- WHAT THE TASK ASKS
Reproduce, exactly and in full, the records that follow, minus any pictures.

(Dataset entries)

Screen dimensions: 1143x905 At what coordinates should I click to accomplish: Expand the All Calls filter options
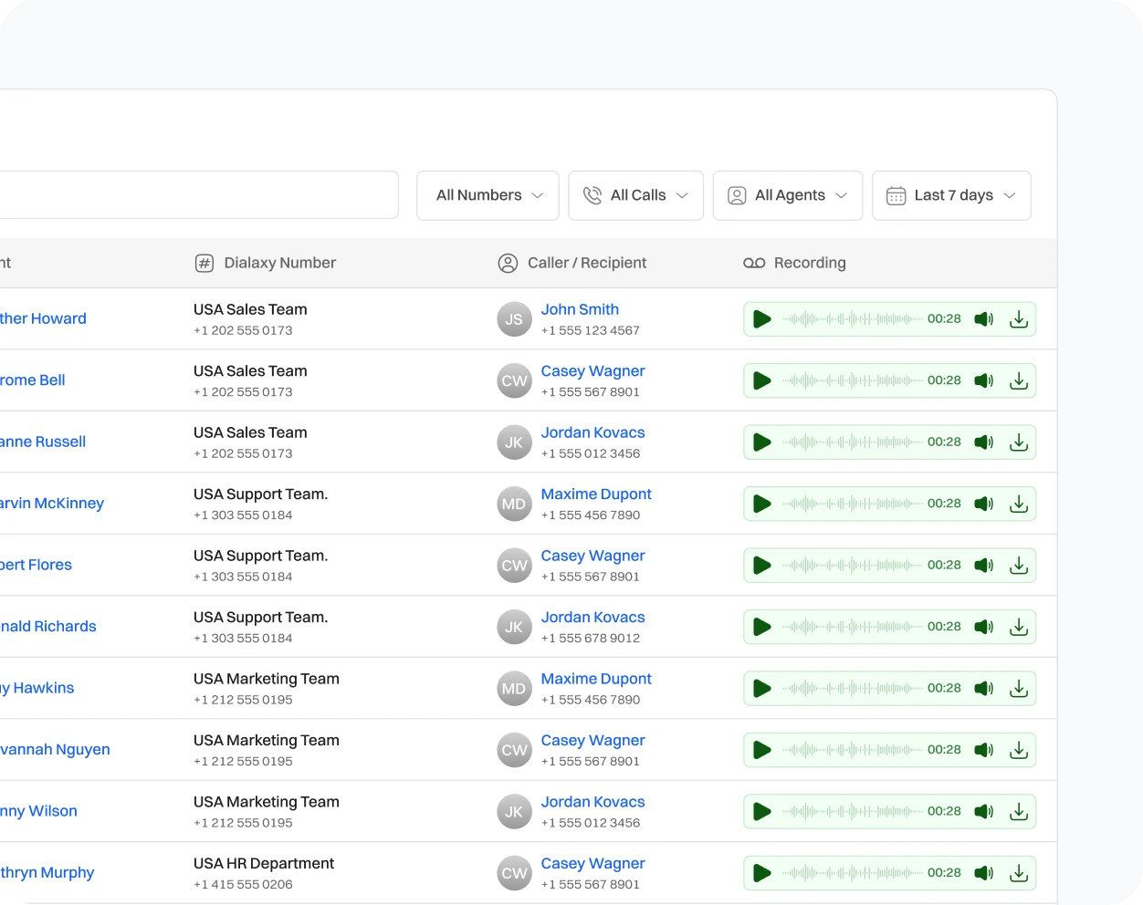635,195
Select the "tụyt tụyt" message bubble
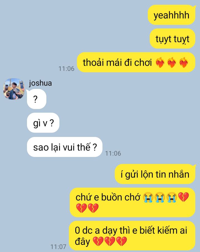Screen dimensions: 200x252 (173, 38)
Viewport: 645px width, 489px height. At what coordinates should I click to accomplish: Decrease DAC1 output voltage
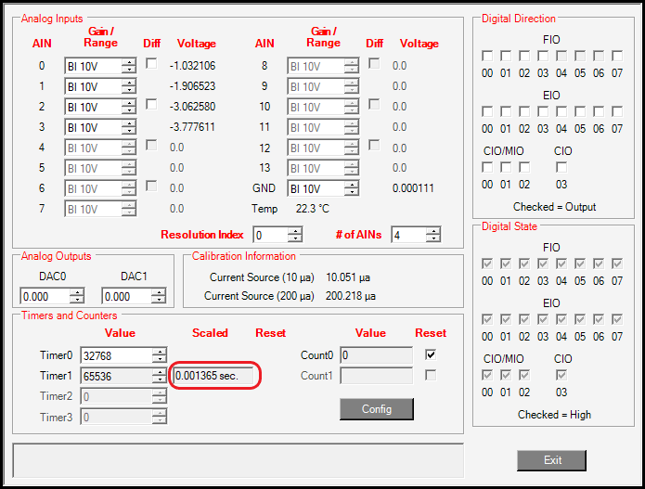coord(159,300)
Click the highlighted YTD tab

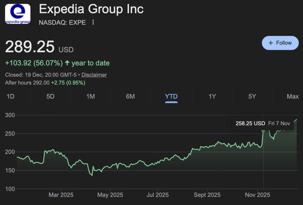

- REPLY
Screen dimensions: 1143x905 At what coordinates should I click to accomplish: Expand the All Calls filter options
635,195
Select the "tụyt tụyt" message bubble
Screen dimensions: 200x252 (173, 38)
Viewport: 645px width, 489px height. At what coordinates should I click to accomplish: Decrease DAC1 output voltage
coord(159,300)
Click the highlighted YTD tab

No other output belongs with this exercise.